Inequality R_{\mathrm{res}} \sqsubseteq R_{\mathrm{op}}. Emit dimension inequalities \,t_{\mathrm{res}} \sqsubseteq t_{\mathrm{op}} on aligned flank overlaps. Then: (i) operand open, result supplies \ge the operand’s flanks: record the result’s interior residue (a row term; open if the result is) as a cap on \rho_{\mathrm{op}}. (ii) operand closed, result rank \ge operand flanks: the operand’s interior in the expansion is 1_\emptyset; the corresponding result positions are unconstrained — discard them. (iii) result closed and shorter than the operand’s known flanks: \mathsf{fail} (genuine rank mismatch). (iv) result open and shorter than the operand’s known flanks (deficit k > 0): deficit rule — bind \rho_{\mathrm{res}} \mapsto \alpha_1 \cdots \alpha_{k_l} \cdot \langle\rho'\rangle \cdot \beta_1 \cdots \beta_{k_r} with fresh dimension variables and a fresh row variable, sized to clear the deficit, then reprocess. Subject to the rank-cycle check of Def. 4.5.

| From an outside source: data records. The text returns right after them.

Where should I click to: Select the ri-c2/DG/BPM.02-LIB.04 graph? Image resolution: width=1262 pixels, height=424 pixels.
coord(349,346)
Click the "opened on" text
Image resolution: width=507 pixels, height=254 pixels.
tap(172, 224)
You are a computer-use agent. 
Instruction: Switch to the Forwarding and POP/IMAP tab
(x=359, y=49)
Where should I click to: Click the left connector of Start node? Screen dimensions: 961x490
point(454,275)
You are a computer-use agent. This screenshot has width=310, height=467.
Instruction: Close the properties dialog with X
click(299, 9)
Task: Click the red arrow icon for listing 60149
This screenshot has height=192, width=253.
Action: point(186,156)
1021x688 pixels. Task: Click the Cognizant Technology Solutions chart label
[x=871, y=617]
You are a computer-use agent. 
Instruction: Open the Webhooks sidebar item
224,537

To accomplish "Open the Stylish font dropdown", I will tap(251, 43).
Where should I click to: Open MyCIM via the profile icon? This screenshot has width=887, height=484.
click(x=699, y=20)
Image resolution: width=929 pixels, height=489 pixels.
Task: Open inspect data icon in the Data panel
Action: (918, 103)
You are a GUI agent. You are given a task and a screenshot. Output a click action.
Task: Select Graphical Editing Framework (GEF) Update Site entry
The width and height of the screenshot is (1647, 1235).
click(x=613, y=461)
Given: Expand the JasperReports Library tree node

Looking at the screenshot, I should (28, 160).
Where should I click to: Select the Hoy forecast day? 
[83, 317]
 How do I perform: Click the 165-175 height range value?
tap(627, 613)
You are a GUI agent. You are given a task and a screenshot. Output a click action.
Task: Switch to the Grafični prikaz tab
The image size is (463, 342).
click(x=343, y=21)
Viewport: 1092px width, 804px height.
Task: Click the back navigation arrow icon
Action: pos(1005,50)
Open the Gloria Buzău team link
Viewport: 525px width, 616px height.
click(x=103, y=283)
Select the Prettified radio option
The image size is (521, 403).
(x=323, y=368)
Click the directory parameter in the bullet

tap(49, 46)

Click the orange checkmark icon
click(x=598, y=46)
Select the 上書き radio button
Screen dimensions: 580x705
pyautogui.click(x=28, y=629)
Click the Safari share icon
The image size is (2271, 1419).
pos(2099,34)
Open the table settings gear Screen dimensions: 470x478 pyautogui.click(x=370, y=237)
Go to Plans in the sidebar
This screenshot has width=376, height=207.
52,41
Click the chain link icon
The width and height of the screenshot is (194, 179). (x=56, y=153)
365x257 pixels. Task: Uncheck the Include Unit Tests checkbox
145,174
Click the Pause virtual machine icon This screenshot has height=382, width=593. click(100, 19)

Definition 4.4 (Fairness). A run processes constraints until \Phi = \emptyset or \mathsf{fail}; re-emitted constraints return to \Phi. Any fair strategy is allowed.

Example 4.5a (Divergence without a cycle check). [proved] Let \Phi_0 = \{\, \rho_1 \sqsubseteq [a]\cdot\langle\rho_2\rangle,\ \ \rho_2 \sqsubseteq [b]\cdot\langle\rho_1\rangle \,\} (a, b ground atoms). Semantically: the first constraint forces \mathrm{rank}(\gamma\rho_1) \ge 1 + \mathrm{rank}(\gamma\rho_2) (flanks-fit in Def. 2.3), the second forces \mathrm{rank}(\gamma\rho_2) \ge 1 + \mathrm{rank}(\gamma\rho_1); hence \mathrm{Sol}(\Phi_0) = \emptyset. Operationally, the deficit rule fires on \rho_1, growing it by one axis; substitution lengthens the operand side of the second constraint, whose deficit rule grows \rho_2; substitution lengthens the operand side of the first constraint’s residue, and so on forever. The rules of Def. 4.2–4.3 alone do not terminate. The self-cyclic instance \rho \sqsubseteq [a]\cdot\langle\rho\rangle (obtainable by an einsum equality merging two row variables) diverges the same way.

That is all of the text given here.